> [TEXT PROVIDED]
The Synthetic Data SDK is a Python toolkit for high-fidelity, privacy-safe Synthetic Data.
The SDK allows you to programmatically create, browse and manage 3 key resources:
Intent | Primitive | API Reference |
---|---|---|
Train a Generator on tabular or language data | g = mostly.train(config) |
mostly.train |
Generate any number of synthetic data records | sd = mostly.generate(g, config) |
mostly.generate |
Live probe the generator on demand | df = mostly.probe(g, config) |
mostly.probe |
Connect to any data source within your org | c = mostly.connect(config) |
mostly.connect |
pip install mostlyai
pip install mostlyai[local]
pip install mostlyai[local-gpu]
#!pip install mostlyai
import pandas as pd
from mostlyai.sdk import MostlyAI
# initialize SDK in local mode
# mostly = MostlyAI(local=True)
# or initalize SDK in client mode
mostly = MostlyAI(
api_key='INSERT_YOUR_API_KEY', # or set env var `MOSTLYAI_API_KEY`
base_url='https://app.mostly.ai' # or set env var `MOSTLYAI_BASE_URL`
)
# train a generator on original data
df_original = pd.read_csv('https://github.com/mostly-ai/public-demo-data/raw/dev/census/census.csv.gz')
g = mostly.train(name='census', data=df_original) # shorthand syntax for 1-table config
# live probe the generator for synthetic samples
df_samples = mostly.probe(g, size=10)
# generate a synthetic dataset
sd = mostly.generate(g, size=10_000)
# download the synthetic dataset
df_synthetic = sd.data()

> [STORED DATA]
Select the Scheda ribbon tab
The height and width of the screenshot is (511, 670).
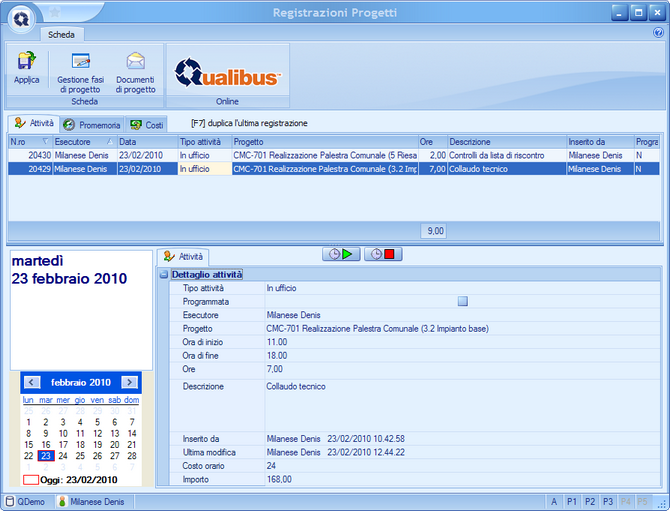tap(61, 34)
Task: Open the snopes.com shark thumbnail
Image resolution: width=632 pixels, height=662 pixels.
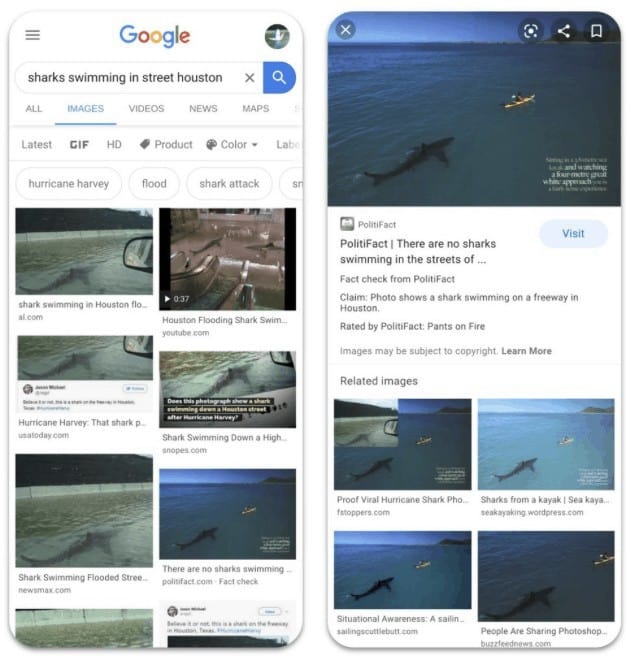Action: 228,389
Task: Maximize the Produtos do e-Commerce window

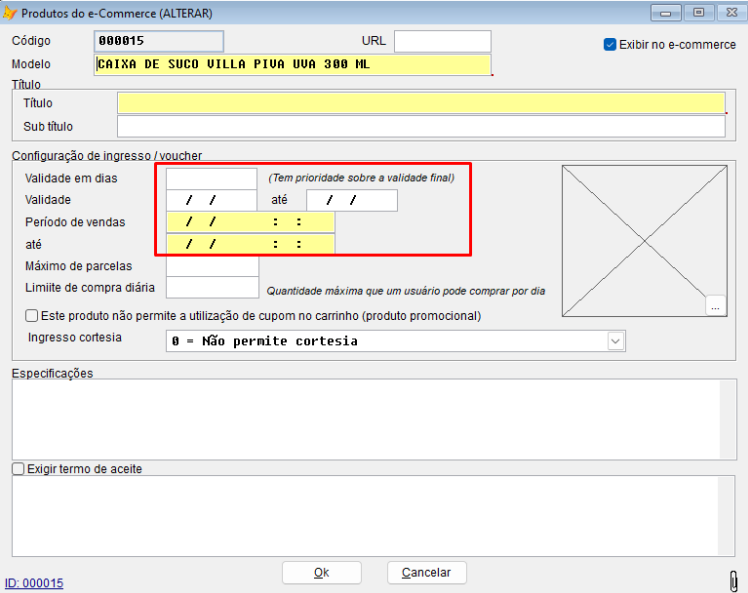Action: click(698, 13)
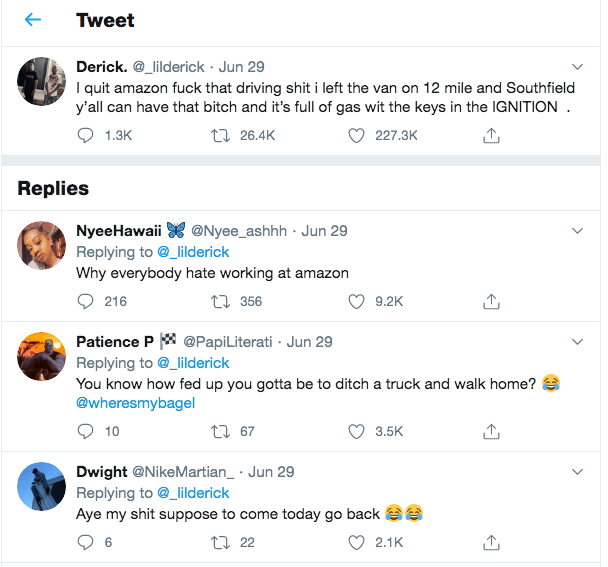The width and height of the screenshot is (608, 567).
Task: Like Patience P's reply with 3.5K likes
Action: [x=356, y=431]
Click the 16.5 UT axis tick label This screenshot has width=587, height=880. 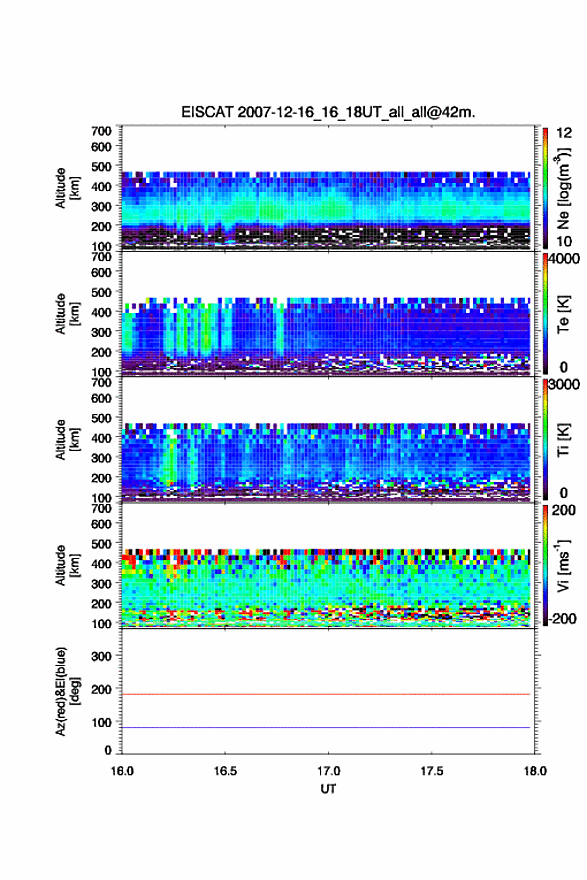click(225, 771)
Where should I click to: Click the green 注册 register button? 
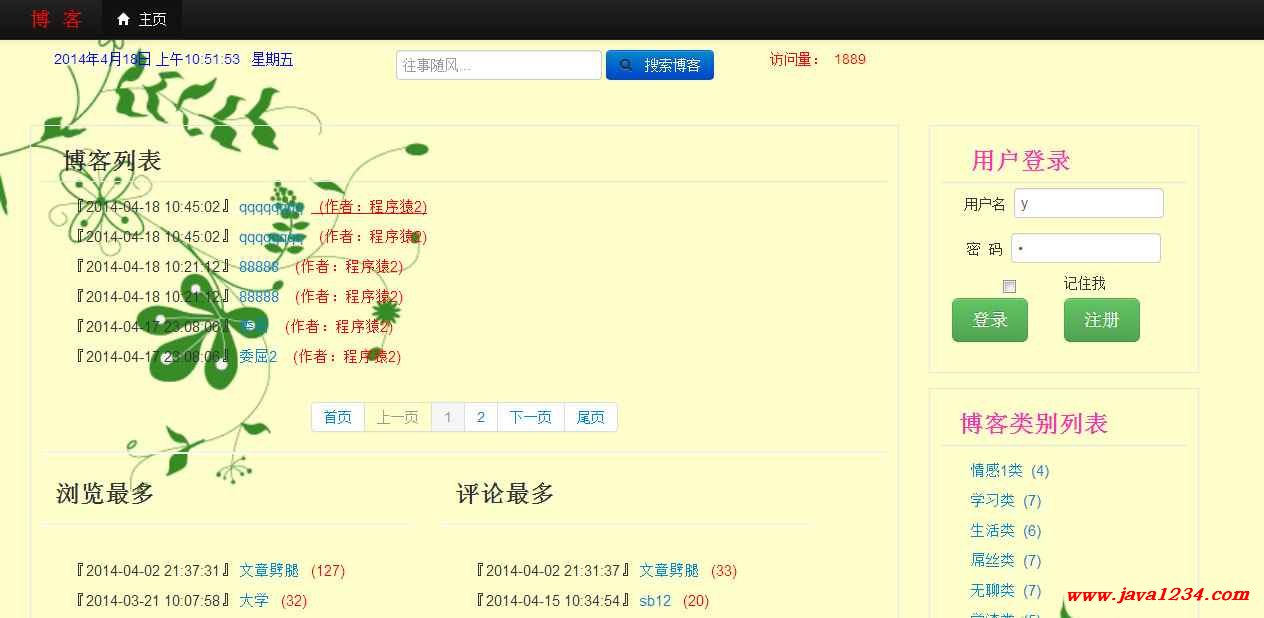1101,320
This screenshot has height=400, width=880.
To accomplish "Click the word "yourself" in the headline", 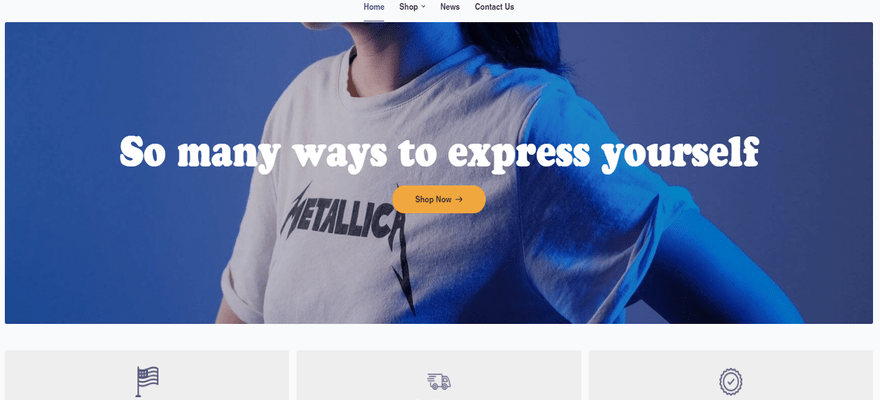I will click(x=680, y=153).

---

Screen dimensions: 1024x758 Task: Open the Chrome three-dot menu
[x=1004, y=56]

> [REQUIRED WORK]
(1) Name every API reference listed in the table of the SDK text.
(2) Please convert the stretch of the entries from the line that contains "Select the Scheda ribbon tab" through the line that contains "Action: 228,389" into a numbered list, skipping blank lines and leaving out the pictures.
The SDK text and the entries are unrelated material.

> [ANSWERS TO THE PROBLEMS]
(1)
mostly.train
mostly.generate
mostly.probe
mostly.connect

(2)
1. Select the Scheda ribbon tab
2. The height and width of the screenshot is (511, 670).
3. tap(61, 34)
4. Task: Open the snopes.com shark thumbnail
5. Image resolution: width=632 pixels, height=662 pixels.
6. Action: 228,389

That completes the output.